■ Task to complete
Repeat each entry exactly.

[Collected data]
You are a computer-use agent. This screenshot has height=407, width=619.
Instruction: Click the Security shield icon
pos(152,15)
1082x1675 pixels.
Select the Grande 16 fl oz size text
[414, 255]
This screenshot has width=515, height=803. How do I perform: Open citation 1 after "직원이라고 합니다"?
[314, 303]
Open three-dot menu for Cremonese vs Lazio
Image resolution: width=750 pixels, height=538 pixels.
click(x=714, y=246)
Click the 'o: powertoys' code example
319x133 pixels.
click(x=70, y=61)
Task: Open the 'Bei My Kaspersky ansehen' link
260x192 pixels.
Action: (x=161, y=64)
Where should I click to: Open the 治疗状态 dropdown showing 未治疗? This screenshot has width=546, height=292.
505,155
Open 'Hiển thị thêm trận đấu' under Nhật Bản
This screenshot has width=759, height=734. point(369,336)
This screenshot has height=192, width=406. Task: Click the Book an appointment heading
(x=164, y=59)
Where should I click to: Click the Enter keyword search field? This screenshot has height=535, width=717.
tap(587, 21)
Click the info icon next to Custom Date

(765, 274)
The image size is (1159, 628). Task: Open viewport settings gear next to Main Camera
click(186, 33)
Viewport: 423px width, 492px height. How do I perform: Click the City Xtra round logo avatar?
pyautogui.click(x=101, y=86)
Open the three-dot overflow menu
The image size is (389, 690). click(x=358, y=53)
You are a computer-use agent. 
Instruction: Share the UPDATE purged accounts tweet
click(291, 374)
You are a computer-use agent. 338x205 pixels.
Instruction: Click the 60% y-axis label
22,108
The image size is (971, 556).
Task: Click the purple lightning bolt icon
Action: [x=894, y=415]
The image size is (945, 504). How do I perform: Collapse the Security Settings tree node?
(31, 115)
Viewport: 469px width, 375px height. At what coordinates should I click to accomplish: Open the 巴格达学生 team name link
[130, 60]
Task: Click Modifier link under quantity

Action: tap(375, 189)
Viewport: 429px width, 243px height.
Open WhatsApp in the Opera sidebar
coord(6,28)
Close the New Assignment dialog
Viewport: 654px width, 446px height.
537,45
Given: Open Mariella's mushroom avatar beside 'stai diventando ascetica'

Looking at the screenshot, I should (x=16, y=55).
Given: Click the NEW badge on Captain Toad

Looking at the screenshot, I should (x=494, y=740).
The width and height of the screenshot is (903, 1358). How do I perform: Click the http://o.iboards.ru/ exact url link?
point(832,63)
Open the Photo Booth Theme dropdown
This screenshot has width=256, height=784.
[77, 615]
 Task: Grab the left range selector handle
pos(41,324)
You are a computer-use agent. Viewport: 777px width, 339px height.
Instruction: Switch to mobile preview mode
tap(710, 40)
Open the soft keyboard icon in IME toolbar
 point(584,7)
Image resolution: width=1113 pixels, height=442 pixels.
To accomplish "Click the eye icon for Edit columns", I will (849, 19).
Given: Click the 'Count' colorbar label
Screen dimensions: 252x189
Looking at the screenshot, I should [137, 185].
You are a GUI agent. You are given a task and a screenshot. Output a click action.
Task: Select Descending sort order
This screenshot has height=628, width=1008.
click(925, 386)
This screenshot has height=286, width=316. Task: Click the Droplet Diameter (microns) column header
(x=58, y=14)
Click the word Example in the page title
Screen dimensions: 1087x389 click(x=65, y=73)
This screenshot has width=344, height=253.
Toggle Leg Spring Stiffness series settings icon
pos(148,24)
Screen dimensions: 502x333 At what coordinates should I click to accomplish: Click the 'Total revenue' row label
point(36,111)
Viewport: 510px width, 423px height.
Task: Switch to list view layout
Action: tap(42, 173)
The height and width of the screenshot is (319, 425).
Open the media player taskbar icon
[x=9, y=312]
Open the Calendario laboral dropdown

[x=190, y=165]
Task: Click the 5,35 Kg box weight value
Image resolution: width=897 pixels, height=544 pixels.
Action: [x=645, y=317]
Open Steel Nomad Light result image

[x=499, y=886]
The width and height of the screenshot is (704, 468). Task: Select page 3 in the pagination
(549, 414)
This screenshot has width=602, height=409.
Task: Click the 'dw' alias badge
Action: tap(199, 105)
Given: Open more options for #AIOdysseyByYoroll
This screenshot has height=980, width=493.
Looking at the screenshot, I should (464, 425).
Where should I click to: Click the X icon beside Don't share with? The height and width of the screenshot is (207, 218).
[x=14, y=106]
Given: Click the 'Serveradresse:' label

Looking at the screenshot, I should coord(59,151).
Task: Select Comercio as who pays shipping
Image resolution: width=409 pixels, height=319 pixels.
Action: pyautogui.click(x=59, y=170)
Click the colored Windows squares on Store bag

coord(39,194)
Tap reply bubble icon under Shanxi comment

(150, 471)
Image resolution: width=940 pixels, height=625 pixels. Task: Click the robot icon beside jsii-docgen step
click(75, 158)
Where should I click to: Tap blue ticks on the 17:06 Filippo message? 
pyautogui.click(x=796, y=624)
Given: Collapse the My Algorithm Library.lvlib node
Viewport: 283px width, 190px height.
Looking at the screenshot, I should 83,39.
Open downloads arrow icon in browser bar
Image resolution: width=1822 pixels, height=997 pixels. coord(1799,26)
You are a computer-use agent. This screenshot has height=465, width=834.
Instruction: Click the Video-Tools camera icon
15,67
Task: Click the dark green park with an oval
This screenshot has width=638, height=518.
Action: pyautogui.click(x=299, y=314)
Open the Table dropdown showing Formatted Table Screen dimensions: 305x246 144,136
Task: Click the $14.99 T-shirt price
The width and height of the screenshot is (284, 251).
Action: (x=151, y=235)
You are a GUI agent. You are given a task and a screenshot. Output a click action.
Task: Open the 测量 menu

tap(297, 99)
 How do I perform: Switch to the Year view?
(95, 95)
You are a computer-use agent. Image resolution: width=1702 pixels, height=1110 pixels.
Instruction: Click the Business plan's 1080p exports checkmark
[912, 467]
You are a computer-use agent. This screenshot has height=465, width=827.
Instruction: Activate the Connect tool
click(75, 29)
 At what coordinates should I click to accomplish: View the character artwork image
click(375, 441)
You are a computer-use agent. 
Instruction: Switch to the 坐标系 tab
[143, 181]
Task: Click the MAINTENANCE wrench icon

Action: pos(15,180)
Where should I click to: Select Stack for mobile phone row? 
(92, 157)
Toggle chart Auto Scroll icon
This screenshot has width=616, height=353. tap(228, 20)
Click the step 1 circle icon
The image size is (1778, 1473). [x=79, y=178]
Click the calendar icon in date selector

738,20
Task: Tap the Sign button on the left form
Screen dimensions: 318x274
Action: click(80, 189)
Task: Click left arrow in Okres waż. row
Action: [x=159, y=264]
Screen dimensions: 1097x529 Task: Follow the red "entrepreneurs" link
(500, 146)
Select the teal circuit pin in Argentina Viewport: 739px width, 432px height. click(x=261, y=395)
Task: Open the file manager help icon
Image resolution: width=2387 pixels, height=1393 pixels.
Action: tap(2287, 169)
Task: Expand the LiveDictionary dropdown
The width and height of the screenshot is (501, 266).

■ Finished exercise
You are a computer-use agent. This screenshot has height=407, width=619.
Instruction: Click the Security shield icon
pos(152,15)
1082x1675 pixels.
Select the Grande 16 fl oz size text
[414, 255]
This screenshot has width=515, height=803. How do I perform: Open citation 1 after "직원이라고 합니다"?
[314, 303]
Open three-dot menu for Cremonese vs Lazio
Image resolution: width=750 pixels, height=538 pixels.
click(x=714, y=246)
Click the 'o: powertoys' code example
319x133 pixels.
click(x=70, y=61)
Task: Open the 'Bei My Kaspersky ansehen' link
260x192 pixels.
Action: (x=161, y=64)
Where should I click to: Open the 治疗状态 dropdown showing 未治疗? This screenshot has width=546, height=292.
505,155
Open 'Hiển thị thêm trận đấu' under Nhật Bản
This screenshot has width=759, height=734. point(369,336)
This screenshot has height=192, width=406. Task: Click the Book an appointment heading
(x=164, y=59)
Where should I click to: Click the Enter keyword search field? This screenshot has height=535, width=717.
tap(587, 21)
Click the info icon next to Custom Date

(765, 274)
The image size is (1159, 628). Task: Open viewport settings gear next to Main Camera
click(186, 33)
Viewport: 423px width, 492px height. How do I perform: Click the City Xtra round logo avatar?
pyautogui.click(x=101, y=86)
Open the three-dot overflow menu
The image size is (389, 690). click(x=358, y=53)
You are a computer-use agent. 
Instruction: Share the UPDATE purged accounts tweet
click(291, 374)
You are a computer-use agent. 338x205 pixels.
Instruction: Click the 60% y-axis label
22,108
The image size is (971, 556).
Task: Click the purple lightning bolt icon
Action: [x=894, y=415]
The image size is (945, 504). How do I perform: Collapse the Security Settings tree node?
(31, 115)
Viewport: 469px width, 375px height. At what coordinates should I click to accomplish: Open the 巴格达学生 team name link
[130, 60]
Task: Click Modifier link under quantity

Action: tap(375, 189)
Viewport: 429px width, 243px height.
Open WhatsApp in the Opera sidebar
coord(6,28)
Close the New Assignment dialog
Viewport: 654px width, 446px height.
537,45
Given: Open Mariella's mushroom avatar beside 'stai diventando ascetica'

Looking at the screenshot, I should (x=16, y=55).
Given: Click the NEW badge on Captain Toad

Looking at the screenshot, I should (x=494, y=740).
The width and height of the screenshot is (903, 1358). How do I perform: Click the http://o.iboards.ru/ exact url link?
point(832,63)
Open the Photo Booth Theme dropdown
This screenshot has width=256, height=784.
[77, 615]
 Task: Grab the left range selector handle
pos(41,324)
You are a computer-use agent. Viewport: 777px width, 339px height.
Instruction: Switch to mobile preview mode
tap(710, 40)
Open the soft keyboard icon in IME toolbar
 point(584,7)
Image resolution: width=1113 pixels, height=442 pixels.
To accomplish "Click the eye icon for Edit columns", I will (849, 19).
Given: Click the 'Count' colorbar label
Screen dimensions: 252x189
Looking at the screenshot, I should [137, 185].
You are a GUI agent. You are given a task and a screenshot. Output a click action.
Task: Select Descending sort order
This screenshot has height=628, width=1008.
click(925, 386)
This screenshot has height=286, width=316. Task: Click the Droplet Diameter (microns) column header
(x=58, y=14)
Click the word Example in the page title
Screen dimensions: 1087x389 click(x=65, y=73)
This screenshot has width=344, height=253.
Toggle Leg Spring Stiffness series settings icon
pos(148,24)
Screen dimensions: 502x333 At what coordinates should I click to accomplish: Click the 'Total revenue' row label
point(36,111)
Viewport: 510px width, 423px height.
Task: Switch to list view layout
Action: tap(42, 173)
The height and width of the screenshot is (319, 425).
Open the media player taskbar icon
[x=9, y=312]
Open the Calendario laboral dropdown

[x=190, y=165]
Task: Click the 5,35 Kg box weight value
Image resolution: width=897 pixels, height=544 pixels.
Action: [x=645, y=317]
Open Steel Nomad Light result image

[x=499, y=886]
The width and height of the screenshot is (704, 468). Task: Select page 3 in the pagination
(549, 414)
This screenshot has width=602, height=409.
Task: Click the 'dw' alias badge
Action: tap(199, 105)
Given: Open more options for #AIOdysseyByYoroll
This screenshot has height=980, width=493.
Looking at the screenshot, I should (464, 425).
Where should I click to: Click the X icon beside Don't share with? The height and width of the screenshot is (207, 218).
[x=14, y=106]
Given: Click the 'Serveradresse:' label

Looking at the screenshot, I should coord(59,151).
Task: Select Comercio as who pays shipping
Image resolution: width=409 pixels, height=319 pixels.
Action: pyautogui.click(x=59, y=170)
Click the colored Windows squares on Store bag

coord(39,194)
Tap reply bubble icon under Shanxi comment

(150, 471)
Image resolution: width=940 pixels, height=625 pixels. Task: Click the robot icon beside jsii-docgen step
click(75, 158)
Where should I click to: Tap blue ticks on the 17:06 Filippo message? 
pyautogui.click(x=796, y=624)
Given: Collapse the My Algorithm Library.lvlib node
Viewport: 283px width, 190px height.
Looking at the screenshot, I should 83,39.
Open downloads arrow icon in browser bar
Image resolution: width=1822 pixels, height=997 pixels. coord(1799,26)
You are a computer-use agent. This screenshot has height=465, width=834.
Instruction: Click the Video-Tools camera icon
15,67
Task: Click the dark green park with an oval
This screenshot has width=638, height=518.
Action: pyautogui.click(x=299, y=314)
Open the Table dropdown showing Formatted Table Screen dimensions: 305x246 144,136
Task: Click the $14.99 T-shirt price
The width and height of the screenshot is (284, 251).
Action: (x=151, y=235)
You are a GUI agent. You are given a task and a screenshot. Output a click action.
Task: Open the 测量 menu

tap(297, 99)
 How do I perform: Switch to the Year view?
(95, 95)
You are a computer-use agent. Image resolution: width=1702 pixels, height=1110 pixels.
Instruction: Click the Business plan's 1080p exports checkmark
[912, 467]
You are a computer-use agent. This screenshot has height=465, width=827.
Instruction: Activate the Connect tool
click(75, 29)
 At what coordinates should I click to accomplish: View the character artwork image
click(375, 441)
You are a computer-use agent. 
Instruction: Switch to the 坐标系 tab
[143, 181]
Task: Click the MAINTENANCE wrench icon

Action: pos(15,180)
Where should I click to: Select Stack for mobile phone row? 
(92, 157)
Toggle chart Auto Scroll icon
This screenshot has width=616, height=353. tap(228, 20)
Click the step 1 circle icon
The image size is (1778, 1473). [x=79, y=178]
Click the calendar icon in date selector

738,20
Task: Tap the Sign button on the left form
Screen dimensions: 318x274
Action: click(80, 189)
Task: Click left arrow in Okres waż. row
Action: [x=159, y=264]
Screen dimensions: 1097x529 Task: Follow the red "entrepreneurs" link
(500, 146)
Select the teal circuit pin in Argentina Viewport: 739px width, 432px height. click(x=261, y=395)
Task: Open the file manager help icon
Image resolution: width=2387 pixels, height=1393 pixels.
Action: tap(2287, 169)
Task: Expand the LiveDictionary dropdown
The width and height of the screenshot is (501, 266).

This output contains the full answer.